Le spectacle, présenté dans les années 1980, puisait dans les formes du théâtre de la rue, de quoi avoir attiré le public n’étant pas très habitué au genre. Al-Asfouri a réussi à créer un show musical sarcastique, évoquant les fêtes foraines, sur une musique de Ali Saad. Aujourd’hui, 30 ans après, le même spectacle est de retour sur les planches.

L’adaptation est toujours signée et révisée par Samir Al-Asfouri, mais la mise en scène est d’Emile Chawqi. A l’origine, le texte d’Al-Asfouri ne suit pas de structure dramatique classique, mais il s’agit plutôt de sketchs basés sur une sélection de poèmes et de maqamate (histoires en prose rimées et comiques) d’Al-Tounsi. D’où la flexibilité d’ajouter ou de supprimer des scènes. Al-Asfouri, en accord avec Chawqi, se permet alors de renouveler son texte, d’accentuer des situations en particulier et de donner libre cours aux comédiens, afin d’improviser selon les faits de l’actualité. Ainsi, les allusions aux réseaux sociaux et aux photos selfies font monnaie courante. En fait, le metteur en scène se trouvait face à un grand défi, en reprenant un spectacle déjà monté avec succès par Al-Asfouri. Néanmoins, il s’en est bien tiré, en misant sur la nostalgie des belles années passées, tout en incrustant des faits de l’actualité.

Des sketchs en boucle
Le pari est donc gagné, surtout grâce à une nouvelle conception musicale, attribuée à Hatem Ezzat. Ce dernier s’est éloigné des mélodies du spectacle des années 1980 et s’est permis de recourir à des rythmes plus gais et des tempos plus rapides.

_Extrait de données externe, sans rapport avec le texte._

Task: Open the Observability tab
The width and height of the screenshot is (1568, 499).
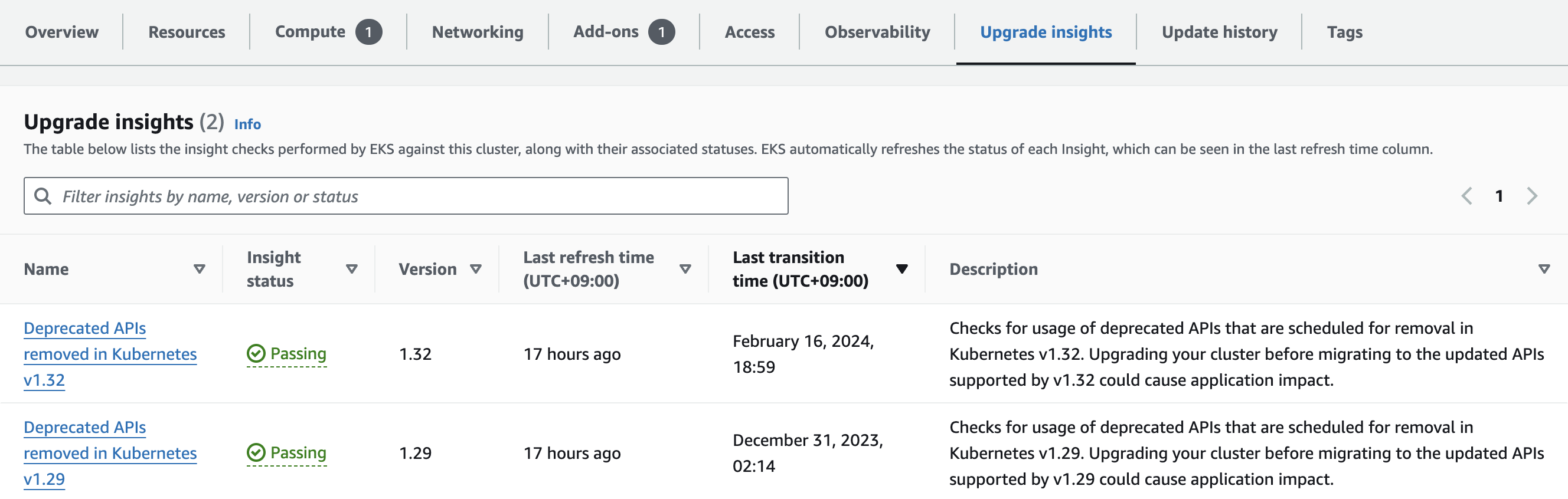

Dès le départ, les comédiens s’introduisent sur scène avec des habits contemporains et des accessoires d’antan : tarbouche, caftan, etc. Ils s’adressent à eux-mêmes et au public, usant de leurs vrais noms (Moufid Achour, Fatma Mohamad Ali et Ola Rami). Ainsi nous promettent-ils une soirée bien différente, une belle fête animée autour du poète Baïram Al- Tounsi, farce, humour, chant et danse. Ils jouent avec brio et changent de peau d’une scène à l’autre. Fatma Mohamad Ali, chanteuse à l’origine, maîtrise parfaitement sa voix suave, alors que les autres comédiens ont été bien entraînés et guidés par le maestro et compositeur Hatem Ezzat. Les sketchs se suivent rapidement et l’humour des comédiens est à son comble. Le va-et-vient entre passé et présent, est souligné par le recours tantôt à l’arabe classique, tantôt au dialectal.

Certaines scènes font une allusion directe aux faits politiques d’aujourd’hui : un sketch sur les élections dans un village, un autre montrant un homme en train de manger dans un restaurant, ne parvenant pas à payer l’addition, etc. Il n’a qu’une piastre en poche ! Nous sommes tous dans la dèche, semble-t-il dire. Avec tant d’humour, plein de sujets sont évoqués : l’hypocrisie de la presse, le niveau médiocre des journalistes, la montée des prix, la percée des nouveaux riches … Le show nous fait rire et réfléchir .

Tous les soirs, à 21h30 (relâche le mardi), au théâtre Baïram Al-Tounsi, à Alexandrie, Corniche, Al-Chatbi. Tél. : (03) 5913835.